図2に示す飛行体100は、進行方向Dに対して傾斜して、進行方向Dに飛行している状態である。このとき、飛行体100の重心G3は、
図13に示される従来の回転翼機に比較して、揚力中心L2に近付く(例えば、従来機より下側、かつ進行方向側となる)。
【0047】
かかる姿勢で巡航する場合、高さ方向Zへの揚力を発生させる中心である揚力中心L2と重心G3との位置関係から、飛行体100に対して発生し得るモータ111への負荷のばらつきが低減される。そのため、前方のプロペラ110aにより発生させる揚力F1と、後方のプロペラ110bにより発生させる揚力F2とが、回転翼機1が進行方向Fに対して傾斜した状態において、従来の回転翼機が同様に傾斜した状態に比較して、差が少ない状態を得ることができる。そうすると、モータ111aとモータ111bの回転数の差も小さくなる。
【0048】
本実施形態に係る飛行体100においては、巡航時において進行方向Dに飛行体100を傾斜させた場合に、前方のモータ111aと後方のモータ111bの回転数の差を小さくすることができる。

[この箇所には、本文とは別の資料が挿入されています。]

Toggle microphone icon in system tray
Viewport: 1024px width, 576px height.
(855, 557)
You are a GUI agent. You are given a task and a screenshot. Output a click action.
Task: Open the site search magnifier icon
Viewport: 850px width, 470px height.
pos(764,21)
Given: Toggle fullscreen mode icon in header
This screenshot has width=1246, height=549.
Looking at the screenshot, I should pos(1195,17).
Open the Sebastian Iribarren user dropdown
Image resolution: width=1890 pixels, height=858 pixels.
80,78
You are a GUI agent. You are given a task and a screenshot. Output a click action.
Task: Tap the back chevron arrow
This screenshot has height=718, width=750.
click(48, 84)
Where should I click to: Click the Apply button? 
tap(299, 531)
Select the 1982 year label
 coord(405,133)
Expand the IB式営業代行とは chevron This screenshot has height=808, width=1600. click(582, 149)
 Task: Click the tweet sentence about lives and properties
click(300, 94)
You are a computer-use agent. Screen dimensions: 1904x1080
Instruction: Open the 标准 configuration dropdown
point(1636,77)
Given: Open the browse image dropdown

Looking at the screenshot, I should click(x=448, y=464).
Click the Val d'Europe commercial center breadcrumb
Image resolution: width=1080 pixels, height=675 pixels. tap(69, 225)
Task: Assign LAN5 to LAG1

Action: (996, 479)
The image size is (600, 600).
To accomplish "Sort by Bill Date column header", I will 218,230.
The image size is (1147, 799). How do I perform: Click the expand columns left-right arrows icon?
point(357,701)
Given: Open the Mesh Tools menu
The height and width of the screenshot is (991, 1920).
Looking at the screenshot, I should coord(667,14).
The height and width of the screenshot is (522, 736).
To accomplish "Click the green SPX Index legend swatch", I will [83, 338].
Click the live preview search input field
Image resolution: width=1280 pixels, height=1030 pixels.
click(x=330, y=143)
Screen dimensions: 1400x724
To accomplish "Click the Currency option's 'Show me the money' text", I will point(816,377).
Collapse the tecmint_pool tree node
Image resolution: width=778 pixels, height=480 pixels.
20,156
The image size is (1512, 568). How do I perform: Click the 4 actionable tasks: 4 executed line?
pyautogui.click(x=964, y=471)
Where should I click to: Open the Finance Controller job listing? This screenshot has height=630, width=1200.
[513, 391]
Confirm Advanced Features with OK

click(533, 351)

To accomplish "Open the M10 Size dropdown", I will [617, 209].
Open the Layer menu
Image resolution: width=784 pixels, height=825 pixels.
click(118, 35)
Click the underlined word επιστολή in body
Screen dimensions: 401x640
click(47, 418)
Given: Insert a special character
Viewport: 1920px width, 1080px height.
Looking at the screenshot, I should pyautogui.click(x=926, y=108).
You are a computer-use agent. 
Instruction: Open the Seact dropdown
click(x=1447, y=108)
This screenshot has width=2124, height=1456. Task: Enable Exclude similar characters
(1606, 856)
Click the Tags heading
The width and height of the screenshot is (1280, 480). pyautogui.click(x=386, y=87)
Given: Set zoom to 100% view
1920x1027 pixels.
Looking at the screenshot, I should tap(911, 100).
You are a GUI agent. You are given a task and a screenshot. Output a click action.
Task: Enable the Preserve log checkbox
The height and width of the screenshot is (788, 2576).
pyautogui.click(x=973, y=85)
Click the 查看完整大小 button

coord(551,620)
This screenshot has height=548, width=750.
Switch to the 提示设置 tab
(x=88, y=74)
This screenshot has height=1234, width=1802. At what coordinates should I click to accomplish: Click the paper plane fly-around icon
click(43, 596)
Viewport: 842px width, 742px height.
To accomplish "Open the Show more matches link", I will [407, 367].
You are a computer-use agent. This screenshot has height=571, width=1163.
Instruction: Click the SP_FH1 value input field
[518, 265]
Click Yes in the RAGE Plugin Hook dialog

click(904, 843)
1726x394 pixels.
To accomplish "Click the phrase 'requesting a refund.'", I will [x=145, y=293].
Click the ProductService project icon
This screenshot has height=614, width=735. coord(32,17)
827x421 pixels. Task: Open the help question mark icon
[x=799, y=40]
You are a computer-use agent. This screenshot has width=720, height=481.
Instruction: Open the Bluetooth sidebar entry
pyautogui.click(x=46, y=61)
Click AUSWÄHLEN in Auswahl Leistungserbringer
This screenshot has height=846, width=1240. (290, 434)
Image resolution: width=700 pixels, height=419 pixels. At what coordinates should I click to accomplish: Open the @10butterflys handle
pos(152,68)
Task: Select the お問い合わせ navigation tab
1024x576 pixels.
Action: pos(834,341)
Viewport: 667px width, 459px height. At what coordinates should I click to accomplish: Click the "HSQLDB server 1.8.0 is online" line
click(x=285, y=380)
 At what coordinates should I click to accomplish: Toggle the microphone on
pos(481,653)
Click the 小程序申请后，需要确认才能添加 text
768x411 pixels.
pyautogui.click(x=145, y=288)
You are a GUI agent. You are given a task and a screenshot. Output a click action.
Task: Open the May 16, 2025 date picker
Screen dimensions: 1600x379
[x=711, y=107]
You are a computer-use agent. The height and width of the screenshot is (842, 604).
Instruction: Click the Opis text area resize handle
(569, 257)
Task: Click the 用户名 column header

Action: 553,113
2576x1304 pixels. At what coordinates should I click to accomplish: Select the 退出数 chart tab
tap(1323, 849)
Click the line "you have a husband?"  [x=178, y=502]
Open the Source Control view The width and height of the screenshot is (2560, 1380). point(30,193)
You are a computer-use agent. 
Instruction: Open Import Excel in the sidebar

これにより、巡航時におけるモータの回転数の差によるバッテリの消費量(つまりエネルギー消費量)のばらつきを抑えることができる。これにより、例えば、巡航時間をさらに伸ばすことができる。また、モータへの負荷も均質化することができ、モータの運用をより効率よく行うことができる。したがって、回転翼機の巡航における運用の効率性を向上させることが可能となる。
【0049】
このように、飛行部と搭載部11との位置を上述したような位置とすることで、飛行体100の巡航において、モータ111の各々の回転数を平均化することができる。これにより、モータ111による出力やそれに伴う影響のばらつきを抑えることができる。よって、飛行体100の長距離の飛行等における運用をより効率化することが可能となる。
【0050】
飛行体により輸送される搭載物の大きさは、近年、より大きくすることが求められることがある。例えば、個人宅への配送ではなく、離島や集落等へ複数の物品を配送する際には、まとめて搭載することで輸送効率が上昇する場合がある。
【0051】
しかし、搭載物の量が増えるに従って、搭載物又は搭載部の体積が大きくなると、飛行体100が移動する際の抗力が増加する場合がある。
【0052】
例えば、
図13に示されるように、搭載部を、着陸時やホバリング時に、巡航姿勢時と比較して後傾する(例えば、巡航姿勢時に前傾し、着陸・ホバリング時に水平となる)角度で取り付ける場合、飛行体前傾時の搭載部の前面投影面積(搭載部を機体前方から見た時の面積)は、
図14に示されるように、着陸時やホバリング時と比較して増加する(例えば、着陸時やホバリング時の搭載部全高H3と、巡航姿勢時の搭載部全高H4とを比較すると、H4が大きい)。
【0053】
本実施形態の飛行体においては、搭載部11または搭載物10を所定の角度で搭載することにより、巡航姿勢時の飛行体の前面投影面積増加を抑え、飛行効率の低下を防ぐ。所定の角度とは、飛行体巡航時の前面投影面積または抗力が、着陸時やホバリング時と比較して、小さくなる角度であることが望ましい。
【0054】
図1及び
図2に例示されるように、搭載部を、着陸時やホバリング時に搭載部が前後方向において後傾(進行方向に向かって前上がり)し、巡航時には、着陸時やホバリング時に比較して搭載部が水平に近づく角度(略水平となる角度)で取り付ける場合、飛行体前傾時の搭載部の前面投影面積は、着陸時やホバリング時と比較して減少する(例えば、着陸時やホバリング時の搭載部全高H1と、巡航姿勢時の搭載部全高H2とを比較すると、H2が小さい)。
【0055】
図17に例示されるように、搭載物自体を所定の角度に傾けた状態で飛行部または本体部に取り付けて固定することとしても良いし、
図4及び
図5、
図15及び
図16に例示されるように、予め所定の角度で設けられた搭載部11に搭載物10を載置するものとしても良い。
【0056】
人の手によって搭載物を載置する場合に、搭載物が重いと、飛行体下方から押し上げる動きが困難となることがある。特にこのような場合には、
図4のような飛行体前方かつ上方や、
図16のような飛行体上方からアクセス可能な構成とすることで、搭載物の搭載部への載置を簡便にすることが出来る。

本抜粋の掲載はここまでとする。